%%

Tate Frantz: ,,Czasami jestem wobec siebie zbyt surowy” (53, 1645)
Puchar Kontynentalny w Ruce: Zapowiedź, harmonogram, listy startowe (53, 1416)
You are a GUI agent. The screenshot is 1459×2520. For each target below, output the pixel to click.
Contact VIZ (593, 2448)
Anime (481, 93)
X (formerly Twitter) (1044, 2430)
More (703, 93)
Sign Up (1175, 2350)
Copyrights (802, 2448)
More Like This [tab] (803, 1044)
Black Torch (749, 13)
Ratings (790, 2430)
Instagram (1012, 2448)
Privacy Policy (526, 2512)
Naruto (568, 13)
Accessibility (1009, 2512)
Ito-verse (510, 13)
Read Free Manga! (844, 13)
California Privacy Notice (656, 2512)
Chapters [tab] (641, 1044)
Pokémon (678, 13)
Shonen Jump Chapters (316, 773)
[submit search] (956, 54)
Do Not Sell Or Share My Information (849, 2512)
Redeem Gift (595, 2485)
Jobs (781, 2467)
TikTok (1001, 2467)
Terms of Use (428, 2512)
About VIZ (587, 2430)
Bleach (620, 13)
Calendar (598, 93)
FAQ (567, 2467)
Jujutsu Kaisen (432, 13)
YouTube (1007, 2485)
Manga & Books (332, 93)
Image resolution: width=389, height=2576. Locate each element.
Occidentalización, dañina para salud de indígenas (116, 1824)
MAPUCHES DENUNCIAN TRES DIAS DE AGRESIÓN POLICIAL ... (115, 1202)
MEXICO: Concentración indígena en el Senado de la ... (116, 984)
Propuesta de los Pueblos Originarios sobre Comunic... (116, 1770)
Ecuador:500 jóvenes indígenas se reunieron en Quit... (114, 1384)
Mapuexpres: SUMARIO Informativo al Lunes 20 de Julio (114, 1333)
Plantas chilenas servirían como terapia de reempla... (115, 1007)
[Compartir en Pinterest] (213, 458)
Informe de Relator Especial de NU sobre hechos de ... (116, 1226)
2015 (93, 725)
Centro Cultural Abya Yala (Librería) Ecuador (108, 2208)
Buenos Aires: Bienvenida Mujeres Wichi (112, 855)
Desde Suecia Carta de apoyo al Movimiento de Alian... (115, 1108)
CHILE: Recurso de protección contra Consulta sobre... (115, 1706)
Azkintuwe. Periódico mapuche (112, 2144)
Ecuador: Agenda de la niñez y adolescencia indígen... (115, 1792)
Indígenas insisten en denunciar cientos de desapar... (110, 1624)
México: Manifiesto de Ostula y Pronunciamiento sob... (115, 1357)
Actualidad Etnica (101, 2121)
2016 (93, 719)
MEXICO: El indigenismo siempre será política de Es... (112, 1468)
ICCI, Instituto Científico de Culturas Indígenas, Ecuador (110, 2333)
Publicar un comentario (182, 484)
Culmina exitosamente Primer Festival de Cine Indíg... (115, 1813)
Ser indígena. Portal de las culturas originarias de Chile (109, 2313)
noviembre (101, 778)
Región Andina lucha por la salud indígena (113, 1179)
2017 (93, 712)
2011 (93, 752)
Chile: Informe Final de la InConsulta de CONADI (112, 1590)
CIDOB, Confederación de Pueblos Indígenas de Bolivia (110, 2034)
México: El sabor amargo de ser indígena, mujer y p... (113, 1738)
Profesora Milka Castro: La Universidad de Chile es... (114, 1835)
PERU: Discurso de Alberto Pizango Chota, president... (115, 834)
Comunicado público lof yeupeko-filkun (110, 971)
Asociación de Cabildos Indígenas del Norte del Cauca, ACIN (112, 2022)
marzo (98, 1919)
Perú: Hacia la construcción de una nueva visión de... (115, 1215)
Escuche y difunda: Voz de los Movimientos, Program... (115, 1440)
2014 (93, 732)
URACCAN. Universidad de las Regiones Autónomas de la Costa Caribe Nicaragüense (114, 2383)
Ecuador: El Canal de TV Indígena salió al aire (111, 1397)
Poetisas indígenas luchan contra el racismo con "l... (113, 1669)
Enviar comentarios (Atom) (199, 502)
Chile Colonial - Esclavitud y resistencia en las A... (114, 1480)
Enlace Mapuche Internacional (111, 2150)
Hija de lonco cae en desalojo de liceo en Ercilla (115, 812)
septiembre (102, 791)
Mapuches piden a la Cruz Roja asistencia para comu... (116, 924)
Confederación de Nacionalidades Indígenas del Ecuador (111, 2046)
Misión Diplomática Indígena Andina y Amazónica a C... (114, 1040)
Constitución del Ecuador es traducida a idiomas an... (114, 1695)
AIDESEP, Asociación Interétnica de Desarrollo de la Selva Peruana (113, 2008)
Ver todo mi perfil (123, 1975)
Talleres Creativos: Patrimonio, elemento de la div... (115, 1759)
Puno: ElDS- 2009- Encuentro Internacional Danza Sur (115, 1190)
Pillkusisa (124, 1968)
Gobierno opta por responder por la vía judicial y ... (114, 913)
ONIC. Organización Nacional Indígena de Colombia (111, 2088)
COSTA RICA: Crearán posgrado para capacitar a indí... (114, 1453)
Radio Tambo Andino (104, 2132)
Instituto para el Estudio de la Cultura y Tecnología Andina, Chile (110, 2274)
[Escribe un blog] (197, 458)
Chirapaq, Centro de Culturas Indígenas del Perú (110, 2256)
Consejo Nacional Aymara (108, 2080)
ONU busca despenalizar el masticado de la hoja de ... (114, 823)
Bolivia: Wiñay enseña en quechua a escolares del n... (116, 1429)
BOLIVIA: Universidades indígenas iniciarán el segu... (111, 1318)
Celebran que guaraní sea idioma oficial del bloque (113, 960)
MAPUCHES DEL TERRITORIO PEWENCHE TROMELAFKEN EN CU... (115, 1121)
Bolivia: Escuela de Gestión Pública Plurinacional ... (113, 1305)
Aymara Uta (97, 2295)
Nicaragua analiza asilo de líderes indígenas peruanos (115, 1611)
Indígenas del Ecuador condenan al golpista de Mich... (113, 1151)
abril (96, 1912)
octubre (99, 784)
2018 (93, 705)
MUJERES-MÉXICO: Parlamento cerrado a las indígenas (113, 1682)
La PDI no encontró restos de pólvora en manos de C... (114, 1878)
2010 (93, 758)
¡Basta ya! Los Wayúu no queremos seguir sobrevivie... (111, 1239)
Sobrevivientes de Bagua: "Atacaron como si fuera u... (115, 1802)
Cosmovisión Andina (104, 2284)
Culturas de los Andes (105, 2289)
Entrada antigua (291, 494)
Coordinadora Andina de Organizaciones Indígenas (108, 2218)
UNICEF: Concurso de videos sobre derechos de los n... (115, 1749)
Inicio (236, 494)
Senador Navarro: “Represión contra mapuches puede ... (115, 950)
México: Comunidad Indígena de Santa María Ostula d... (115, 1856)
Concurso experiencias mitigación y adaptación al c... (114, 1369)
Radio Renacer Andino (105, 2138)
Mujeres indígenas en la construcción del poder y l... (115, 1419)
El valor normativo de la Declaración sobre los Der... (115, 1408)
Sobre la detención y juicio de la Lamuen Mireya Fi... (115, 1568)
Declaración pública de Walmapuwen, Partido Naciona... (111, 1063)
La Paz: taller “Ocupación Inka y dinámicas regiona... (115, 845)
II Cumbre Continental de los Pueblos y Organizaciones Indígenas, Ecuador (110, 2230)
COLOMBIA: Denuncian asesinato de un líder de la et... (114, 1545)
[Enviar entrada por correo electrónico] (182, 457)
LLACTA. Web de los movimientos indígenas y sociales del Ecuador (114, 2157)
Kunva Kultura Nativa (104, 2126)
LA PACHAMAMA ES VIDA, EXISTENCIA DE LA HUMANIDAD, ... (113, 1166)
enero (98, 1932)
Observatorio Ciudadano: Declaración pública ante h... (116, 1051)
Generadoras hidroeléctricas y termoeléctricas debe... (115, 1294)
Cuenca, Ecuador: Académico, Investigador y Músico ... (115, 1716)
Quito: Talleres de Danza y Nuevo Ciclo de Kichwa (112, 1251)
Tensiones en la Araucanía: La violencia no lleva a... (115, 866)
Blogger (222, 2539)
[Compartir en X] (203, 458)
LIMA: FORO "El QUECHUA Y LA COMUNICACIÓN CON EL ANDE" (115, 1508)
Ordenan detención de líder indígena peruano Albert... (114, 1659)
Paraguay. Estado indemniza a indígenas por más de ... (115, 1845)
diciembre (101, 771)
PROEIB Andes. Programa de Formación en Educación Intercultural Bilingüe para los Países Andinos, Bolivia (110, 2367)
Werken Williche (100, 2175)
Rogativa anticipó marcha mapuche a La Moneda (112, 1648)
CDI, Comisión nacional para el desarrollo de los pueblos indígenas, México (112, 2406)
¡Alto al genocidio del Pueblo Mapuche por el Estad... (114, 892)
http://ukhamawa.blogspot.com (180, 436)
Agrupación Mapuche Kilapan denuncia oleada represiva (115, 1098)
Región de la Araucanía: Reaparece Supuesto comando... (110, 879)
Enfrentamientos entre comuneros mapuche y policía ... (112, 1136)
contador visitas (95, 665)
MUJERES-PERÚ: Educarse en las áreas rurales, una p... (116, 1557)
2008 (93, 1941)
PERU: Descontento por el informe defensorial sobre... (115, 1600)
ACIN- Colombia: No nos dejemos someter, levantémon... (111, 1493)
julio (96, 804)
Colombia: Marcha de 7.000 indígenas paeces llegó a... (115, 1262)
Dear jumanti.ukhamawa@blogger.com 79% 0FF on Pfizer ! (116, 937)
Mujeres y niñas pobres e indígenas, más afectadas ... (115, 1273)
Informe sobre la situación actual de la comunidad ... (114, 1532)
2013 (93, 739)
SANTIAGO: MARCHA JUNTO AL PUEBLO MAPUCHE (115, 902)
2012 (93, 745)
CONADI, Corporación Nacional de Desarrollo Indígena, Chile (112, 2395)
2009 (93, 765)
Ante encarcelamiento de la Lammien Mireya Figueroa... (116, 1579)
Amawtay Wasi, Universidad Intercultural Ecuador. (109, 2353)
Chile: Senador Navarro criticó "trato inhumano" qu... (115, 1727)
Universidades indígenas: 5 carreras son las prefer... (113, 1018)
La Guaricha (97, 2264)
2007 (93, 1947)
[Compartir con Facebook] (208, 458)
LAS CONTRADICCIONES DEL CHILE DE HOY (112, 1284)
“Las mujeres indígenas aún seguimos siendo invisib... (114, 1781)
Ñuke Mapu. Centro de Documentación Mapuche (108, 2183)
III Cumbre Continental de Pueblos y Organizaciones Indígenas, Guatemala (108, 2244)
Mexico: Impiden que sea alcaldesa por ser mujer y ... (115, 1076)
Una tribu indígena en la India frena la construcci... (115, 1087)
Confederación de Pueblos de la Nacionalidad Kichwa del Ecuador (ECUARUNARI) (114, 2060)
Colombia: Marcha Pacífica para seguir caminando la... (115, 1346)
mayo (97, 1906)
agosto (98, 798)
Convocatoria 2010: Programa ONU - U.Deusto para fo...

%%

Exercise goal: Pull out every line in the material above where "ACIN" occurs.

Answer to this task:
Asociación de Cabildos Indígenas del Norte del Cauca, ACIN (112, 2022)
ACIN- Colombia: No nos dejemos someter, levantémon... (111, 1493)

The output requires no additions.